Elections

Low turnout in Charlotte mayoral race boosts voters’ clout

Charlotte Mayor Democratic candidates Dan Clodfelter (left) and Jennifer Roberts.
Charlotte Mayor Democratic candidates Dan Clodfelter (left) and Jennifer Roberts. Charlotte

Melissa Chambers could be one of the most powerful voters in Charlotte.

The Democrat, 38, who works in higher education, voted last week in the city’s Democratic mayoral runoff.

“I vote in every election,” she said outside an early voting site. “That’s an important thing to do.”

Chambers will have an outsized voice in choosing the person who could be Charlotte’s next mayor.

Election officials say as few as 12,000 voters could cast ballots in Tuesday’s runoff between Democrats Dan Clodfelter and Jennifer Roberts. The winner will go on to face Republican Edwin Peacock.

That would be 3 percent of the 385,519 Democrats and unaffiliated voters eligible to vote. If that many show up, it would be more than voted in three of Mecklenburg County’s last four election runoffs.

Two years ago, 1.7 percent of voters turned out for runoffs in two Charlotte City Council districts. In 2008, just over half of one percent came out for a runoff between two Democratic candidates for state Labor Commissioner.

The high water mark: a 2012 runoff for a handful of state and local races, including a face-off in the 9th District congressional primary. That saw 5.2 percent of county voters cast ballots.

North Carolina is one of only 11 states that require some form of runoffs. But whether a state has them or not, they’re required in many cities around the country, according to Charles Bullock, a political scientist at the University of Georgia and an expert on runoffs.

As in North Carolina, that doesn’t guarantee a big turnout.

“Where you have partisan elections, a lot of voters may look at the primary and the runoff as the prelims and pass on that, and wait for the main event – the general election,” Bullock says.

Calling your friends and neighbors will win this election. That’s how low the turnout is.

Clodfelter strategist Dan McCorkle

Candidates are bracing for a low turnout.

“Calling your friends and neighbors will win this election,” says Clodfelter strategist Dan McCorkle. “That’s how low the turnout is.”

Both campaigns are targeting the voters they think are the most likely to vote.

“We’re trying to talk to everybody we think will vote in the Democratic primary or who has a decent likelihood of voting,” says Jacob Becklund, Roberts’ campaign manager. “We’re trying to turn them all out because the higher the turnout, the better Jennifer’s going to do.”

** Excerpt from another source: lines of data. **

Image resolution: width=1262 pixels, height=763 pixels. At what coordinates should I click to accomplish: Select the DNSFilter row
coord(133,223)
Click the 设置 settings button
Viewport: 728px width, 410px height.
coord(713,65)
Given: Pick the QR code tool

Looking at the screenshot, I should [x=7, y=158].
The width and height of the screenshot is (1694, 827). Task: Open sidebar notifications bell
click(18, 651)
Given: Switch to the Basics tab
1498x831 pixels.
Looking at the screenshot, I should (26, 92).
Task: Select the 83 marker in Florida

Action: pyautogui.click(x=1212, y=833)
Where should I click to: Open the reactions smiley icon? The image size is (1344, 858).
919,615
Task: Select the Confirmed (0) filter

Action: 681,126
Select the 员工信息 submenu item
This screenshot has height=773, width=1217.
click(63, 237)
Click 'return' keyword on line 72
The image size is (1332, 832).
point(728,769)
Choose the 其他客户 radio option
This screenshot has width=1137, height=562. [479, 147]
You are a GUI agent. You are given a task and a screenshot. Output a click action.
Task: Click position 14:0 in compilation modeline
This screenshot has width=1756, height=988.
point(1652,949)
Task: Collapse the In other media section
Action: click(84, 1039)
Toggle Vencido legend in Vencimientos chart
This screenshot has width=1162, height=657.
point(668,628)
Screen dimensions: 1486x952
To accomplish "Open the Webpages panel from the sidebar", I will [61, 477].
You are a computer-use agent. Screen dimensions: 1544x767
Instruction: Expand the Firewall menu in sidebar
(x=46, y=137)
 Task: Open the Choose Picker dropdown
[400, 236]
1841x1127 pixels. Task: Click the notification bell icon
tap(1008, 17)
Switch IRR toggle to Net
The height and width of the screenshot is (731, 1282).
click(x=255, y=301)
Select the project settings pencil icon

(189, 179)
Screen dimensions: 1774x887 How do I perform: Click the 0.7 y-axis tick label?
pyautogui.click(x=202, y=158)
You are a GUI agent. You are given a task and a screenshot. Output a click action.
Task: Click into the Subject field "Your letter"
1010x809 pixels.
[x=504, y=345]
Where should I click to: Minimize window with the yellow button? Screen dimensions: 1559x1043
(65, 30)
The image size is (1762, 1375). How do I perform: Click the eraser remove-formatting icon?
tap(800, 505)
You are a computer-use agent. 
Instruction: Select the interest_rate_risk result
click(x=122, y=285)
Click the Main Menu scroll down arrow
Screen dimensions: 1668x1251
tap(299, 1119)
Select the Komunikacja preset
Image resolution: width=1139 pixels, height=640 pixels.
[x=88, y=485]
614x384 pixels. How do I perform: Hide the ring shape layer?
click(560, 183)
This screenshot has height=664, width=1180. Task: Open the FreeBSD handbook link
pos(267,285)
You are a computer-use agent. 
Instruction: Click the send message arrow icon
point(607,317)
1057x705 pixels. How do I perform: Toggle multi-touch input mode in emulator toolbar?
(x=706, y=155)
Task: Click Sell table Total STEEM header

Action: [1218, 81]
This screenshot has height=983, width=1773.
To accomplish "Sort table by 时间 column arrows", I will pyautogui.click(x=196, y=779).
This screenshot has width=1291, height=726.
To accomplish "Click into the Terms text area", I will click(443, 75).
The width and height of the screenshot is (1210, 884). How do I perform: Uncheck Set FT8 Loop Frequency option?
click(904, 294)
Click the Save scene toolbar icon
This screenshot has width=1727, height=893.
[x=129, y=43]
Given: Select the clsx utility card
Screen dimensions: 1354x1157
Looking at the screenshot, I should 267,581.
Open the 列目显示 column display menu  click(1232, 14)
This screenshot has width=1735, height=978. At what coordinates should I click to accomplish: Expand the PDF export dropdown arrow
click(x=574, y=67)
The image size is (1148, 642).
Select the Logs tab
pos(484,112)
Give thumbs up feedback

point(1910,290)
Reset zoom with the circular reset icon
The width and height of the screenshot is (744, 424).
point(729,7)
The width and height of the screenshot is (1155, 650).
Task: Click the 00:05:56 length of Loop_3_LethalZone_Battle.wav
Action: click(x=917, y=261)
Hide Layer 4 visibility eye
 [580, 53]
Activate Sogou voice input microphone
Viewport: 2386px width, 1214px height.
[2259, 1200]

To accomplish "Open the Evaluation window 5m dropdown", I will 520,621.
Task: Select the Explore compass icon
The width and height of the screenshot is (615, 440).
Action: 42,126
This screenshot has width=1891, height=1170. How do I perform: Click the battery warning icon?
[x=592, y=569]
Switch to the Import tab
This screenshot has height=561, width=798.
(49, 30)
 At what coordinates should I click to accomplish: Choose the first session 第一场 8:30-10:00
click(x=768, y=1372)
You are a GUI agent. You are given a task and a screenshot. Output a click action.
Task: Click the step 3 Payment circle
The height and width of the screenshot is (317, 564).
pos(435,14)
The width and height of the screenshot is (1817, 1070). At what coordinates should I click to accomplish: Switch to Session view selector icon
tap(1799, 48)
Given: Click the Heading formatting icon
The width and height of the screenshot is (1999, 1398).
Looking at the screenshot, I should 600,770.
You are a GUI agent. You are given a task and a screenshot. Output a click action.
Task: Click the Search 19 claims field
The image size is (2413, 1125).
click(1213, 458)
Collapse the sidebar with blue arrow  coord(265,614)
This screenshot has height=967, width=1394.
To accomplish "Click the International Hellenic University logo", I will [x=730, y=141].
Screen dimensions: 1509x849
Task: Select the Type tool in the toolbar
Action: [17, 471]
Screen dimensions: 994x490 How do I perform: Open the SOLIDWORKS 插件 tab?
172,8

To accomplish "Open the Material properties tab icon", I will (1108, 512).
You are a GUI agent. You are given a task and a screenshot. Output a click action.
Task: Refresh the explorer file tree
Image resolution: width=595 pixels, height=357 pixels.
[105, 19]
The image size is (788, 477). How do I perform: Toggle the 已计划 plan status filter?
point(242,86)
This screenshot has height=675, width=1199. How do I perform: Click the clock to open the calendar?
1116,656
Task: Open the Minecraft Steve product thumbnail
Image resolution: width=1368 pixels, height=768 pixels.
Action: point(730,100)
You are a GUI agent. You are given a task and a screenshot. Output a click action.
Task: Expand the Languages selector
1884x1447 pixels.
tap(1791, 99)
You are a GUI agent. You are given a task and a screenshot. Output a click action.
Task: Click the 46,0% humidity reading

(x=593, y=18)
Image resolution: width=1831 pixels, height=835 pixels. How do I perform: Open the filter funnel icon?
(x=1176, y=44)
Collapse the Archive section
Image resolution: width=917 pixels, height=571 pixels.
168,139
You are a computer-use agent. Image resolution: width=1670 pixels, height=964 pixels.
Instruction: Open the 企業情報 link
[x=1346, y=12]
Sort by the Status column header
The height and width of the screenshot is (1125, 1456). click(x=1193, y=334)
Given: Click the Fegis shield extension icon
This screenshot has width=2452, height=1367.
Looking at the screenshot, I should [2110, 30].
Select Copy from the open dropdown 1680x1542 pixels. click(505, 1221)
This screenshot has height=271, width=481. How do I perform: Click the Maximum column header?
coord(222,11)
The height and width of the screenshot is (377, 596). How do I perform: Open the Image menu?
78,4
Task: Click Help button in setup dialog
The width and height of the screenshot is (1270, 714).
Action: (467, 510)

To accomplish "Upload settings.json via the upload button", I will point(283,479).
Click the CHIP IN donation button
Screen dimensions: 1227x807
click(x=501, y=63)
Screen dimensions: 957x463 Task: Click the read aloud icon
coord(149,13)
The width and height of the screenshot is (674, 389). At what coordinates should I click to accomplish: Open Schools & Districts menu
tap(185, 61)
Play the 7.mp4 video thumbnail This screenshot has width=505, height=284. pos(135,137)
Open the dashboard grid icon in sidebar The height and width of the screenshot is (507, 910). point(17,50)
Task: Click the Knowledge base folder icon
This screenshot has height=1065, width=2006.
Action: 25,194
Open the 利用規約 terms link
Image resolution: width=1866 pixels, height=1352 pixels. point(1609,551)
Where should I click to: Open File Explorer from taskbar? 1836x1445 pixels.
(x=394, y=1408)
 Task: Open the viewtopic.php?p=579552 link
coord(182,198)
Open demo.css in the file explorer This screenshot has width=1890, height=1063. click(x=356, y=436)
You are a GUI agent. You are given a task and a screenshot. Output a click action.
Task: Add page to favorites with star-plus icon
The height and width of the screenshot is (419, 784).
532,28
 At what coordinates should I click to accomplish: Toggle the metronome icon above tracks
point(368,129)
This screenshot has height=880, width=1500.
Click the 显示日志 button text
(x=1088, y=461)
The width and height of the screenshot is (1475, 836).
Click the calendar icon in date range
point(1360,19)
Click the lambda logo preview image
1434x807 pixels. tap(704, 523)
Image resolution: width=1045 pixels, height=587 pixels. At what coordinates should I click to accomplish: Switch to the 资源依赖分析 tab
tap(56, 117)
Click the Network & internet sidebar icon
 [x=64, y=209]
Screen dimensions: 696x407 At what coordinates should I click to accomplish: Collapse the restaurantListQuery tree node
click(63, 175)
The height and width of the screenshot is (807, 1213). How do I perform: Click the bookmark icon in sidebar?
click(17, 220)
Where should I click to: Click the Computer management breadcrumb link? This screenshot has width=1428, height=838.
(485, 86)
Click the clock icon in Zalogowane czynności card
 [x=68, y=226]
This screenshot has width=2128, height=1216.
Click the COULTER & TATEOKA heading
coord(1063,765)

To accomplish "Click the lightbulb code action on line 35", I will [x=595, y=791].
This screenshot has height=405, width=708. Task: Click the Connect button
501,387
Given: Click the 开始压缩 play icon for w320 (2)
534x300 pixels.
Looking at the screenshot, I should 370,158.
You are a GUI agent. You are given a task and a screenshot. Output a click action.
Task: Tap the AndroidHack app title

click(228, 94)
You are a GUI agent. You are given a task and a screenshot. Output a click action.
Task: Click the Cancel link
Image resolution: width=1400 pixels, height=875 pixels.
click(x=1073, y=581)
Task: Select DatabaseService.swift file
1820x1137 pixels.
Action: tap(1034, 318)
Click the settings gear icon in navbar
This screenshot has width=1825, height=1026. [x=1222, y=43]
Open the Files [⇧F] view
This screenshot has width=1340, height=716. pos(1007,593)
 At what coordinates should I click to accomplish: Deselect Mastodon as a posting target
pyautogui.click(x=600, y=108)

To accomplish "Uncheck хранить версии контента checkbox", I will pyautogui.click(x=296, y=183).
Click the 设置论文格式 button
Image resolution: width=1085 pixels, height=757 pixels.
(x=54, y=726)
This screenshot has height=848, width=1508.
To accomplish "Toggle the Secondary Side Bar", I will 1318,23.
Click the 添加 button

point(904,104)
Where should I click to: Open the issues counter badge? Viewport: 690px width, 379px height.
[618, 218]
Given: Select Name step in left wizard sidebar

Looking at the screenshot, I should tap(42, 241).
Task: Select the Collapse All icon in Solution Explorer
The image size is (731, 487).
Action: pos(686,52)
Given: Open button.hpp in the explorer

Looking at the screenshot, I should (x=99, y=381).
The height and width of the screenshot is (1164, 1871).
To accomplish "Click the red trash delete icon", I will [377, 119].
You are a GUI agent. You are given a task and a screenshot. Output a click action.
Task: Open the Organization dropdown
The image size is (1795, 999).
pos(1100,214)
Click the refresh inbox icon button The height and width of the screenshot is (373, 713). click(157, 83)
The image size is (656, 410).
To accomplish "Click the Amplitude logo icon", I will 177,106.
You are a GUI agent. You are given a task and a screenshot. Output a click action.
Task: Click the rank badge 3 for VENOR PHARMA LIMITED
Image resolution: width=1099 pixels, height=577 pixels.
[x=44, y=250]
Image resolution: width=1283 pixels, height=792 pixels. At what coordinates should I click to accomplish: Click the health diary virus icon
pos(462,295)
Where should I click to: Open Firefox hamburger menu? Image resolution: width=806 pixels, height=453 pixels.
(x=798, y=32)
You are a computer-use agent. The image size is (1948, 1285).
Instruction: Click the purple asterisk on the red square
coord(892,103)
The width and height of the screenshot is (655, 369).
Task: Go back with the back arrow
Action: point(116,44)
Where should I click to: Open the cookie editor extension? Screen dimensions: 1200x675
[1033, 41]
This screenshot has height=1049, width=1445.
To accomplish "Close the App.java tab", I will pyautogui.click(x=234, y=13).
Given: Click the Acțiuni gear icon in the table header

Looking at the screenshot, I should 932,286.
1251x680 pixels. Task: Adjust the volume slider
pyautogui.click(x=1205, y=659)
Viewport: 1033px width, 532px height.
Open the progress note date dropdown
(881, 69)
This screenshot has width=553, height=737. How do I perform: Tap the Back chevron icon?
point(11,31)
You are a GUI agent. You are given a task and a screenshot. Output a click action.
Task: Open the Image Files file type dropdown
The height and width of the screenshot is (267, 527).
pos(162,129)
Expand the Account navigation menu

McCorkle says Clodfelter’s campaign is targeting “Doomsday” Democrats – a Democrat loyal enough to vote on Doomsday – with special efforts in areas in which their candidate has done well.

Through Thursday, 3,123 voters had cast a runoff ballot. That included about 600 unaffiliated voters. About 1,900 women and 1,150 men cast ballots, according to Mecklenburg County data.

While African-Americans made up more than half of the early voters – about 1,600 – that’s less than their registration numbers might suggest. Black voters make up about two out of every three Democratic voters.

Former City Council member Ron Leeper and former school board member Sarah Stevenson, both prominent African-Americans, sent out emails for Roberts. The N.C. Homeowners Alliance, a subsidiary of the N.C. Association of Realtors, sponsored mailers as well as radio and Internet ads for Clodfelter.

Roberts canceled campaign events after her father, Randy Watson, died early Saturday. Clodfelter said on his campaign’s Facebook page that he would follow suit.

“Elizabeth and I were saddened to hear that Jennifer Roberts lost her father this morning after a long illness​,” he said in a statement. “Out of respect to Jennifer, The Dan Clodfelter for Mayor Campaign will suspend all field and voter communication campaigning tomorrow.​”​

Mecklenburg County Elections Director Michael Dickerson says voters who do show up won’t have to invest a lot of time.

“It’s a quick process, you’re pretty much in and out,” he says. “When you’re only pressing one button, it doesn’t take you that long.”

Database editor Gavin Off contributed.

Jim Morrill: 704-358-5059, @jimmorrill

Tuesday is Election Day

Who can vote: Democrats, whether they voted on Sept. 15 or not, can vote. So can unaffiliated voters – unless they voted in the Republican primary. Libertarians and Republicans can’t vote.

Voting day: Charlotte polls open at 6:30 a.m and close at 7:30 p.m.